The automation threshold is accelerating faster than expected. In November 2025, McKinsey Global Institute released a report finding that 57% of US work hours could be automated with technologies that already exist today — nearly double their 2023 estimate of 30% potential by 2030. The report specifically identifies routine accounting processes among the highly automatable cognitive skills facing the greatest near-term disruption.
AI-augmented clients will be the norm, not the exception. As AI and data literacy spread to the general population, the proportion of clients arriving with pre-prepared, AI-assisted work will grow substantially. Firms that price as if every client is a passive recipient of their expertise will face growing resistance.
A new pricing grammar is emerging.
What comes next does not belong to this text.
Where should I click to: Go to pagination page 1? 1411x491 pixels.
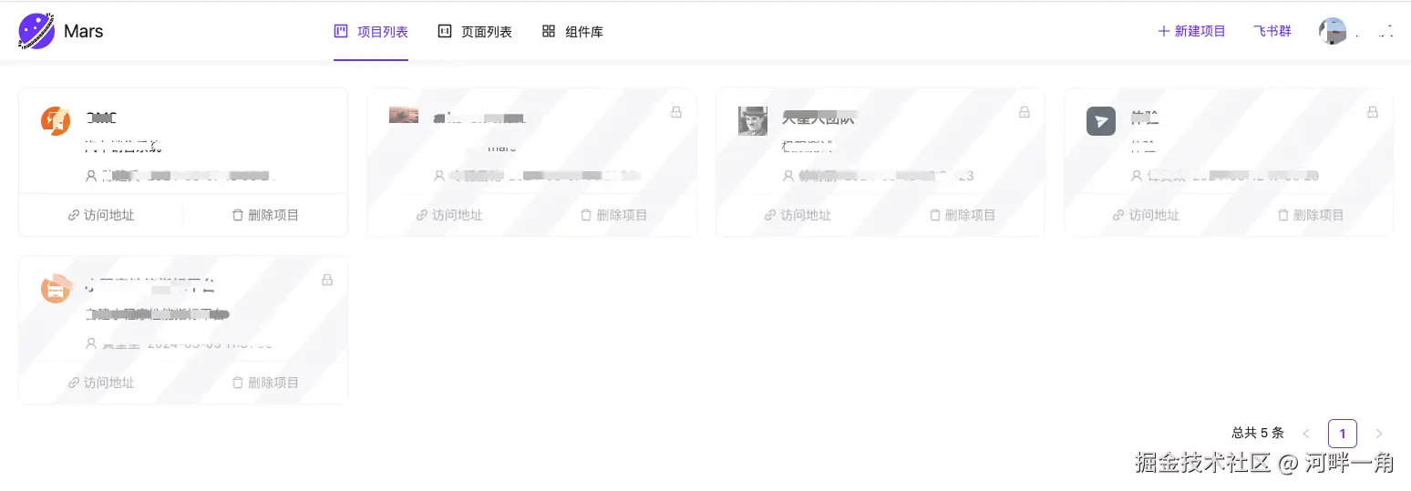point(1343,434)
Interest in AI-enabled billing models is already growing, with 26% of tax professionals considering subscription-based services and 20% exploring bundled offerings that combine AI outputs with expert review. Within five years, these will likely be the dominant model for small and medium client relationships, replacing legacy structures that no longer reflect how work is actually produced.
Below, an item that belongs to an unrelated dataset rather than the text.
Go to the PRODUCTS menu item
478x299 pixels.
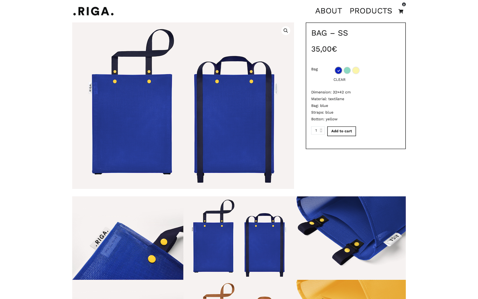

The disintermediation risk is real for those who do not adapt. McKinsey has deployed around 12,000 AI agents internally to support consultants and enable leaner project teams, while Accenture has reorganised major divisions specifically to help clients overhaul their operations with AI. Smaller professional service firms that fail to rethink their value proposition face pressure not only from informed clients, but from platform-based alternatives offering expert review at a fraction of traditional costs.
I still work with an accountant. Not for the classification — I do that better myself now, with AI. I pay for what only he can provide: final control, interpretation of fiscal complexity, and the signature that puts his professional reputation on the line.
That is real value. I respect it. But it is not worth €1,000 for a file I have largely prepared myself.
My experience is modest. But it illustrates something significant. The AI transformation of professional services will not spare those who confuse the protection of their pricing model with the delivery of genuine value. The informed client will keep asking the same question: what exactly am I paying for?
AI does not eliminate professional value. It recalibrates it. And that recalibration concerns clients just as much as providers.
This article was written in collaboration with Claude (Anthropic), used as a research, sourcing, and structuring tool. All ideas, experience, and analysis are the author's own.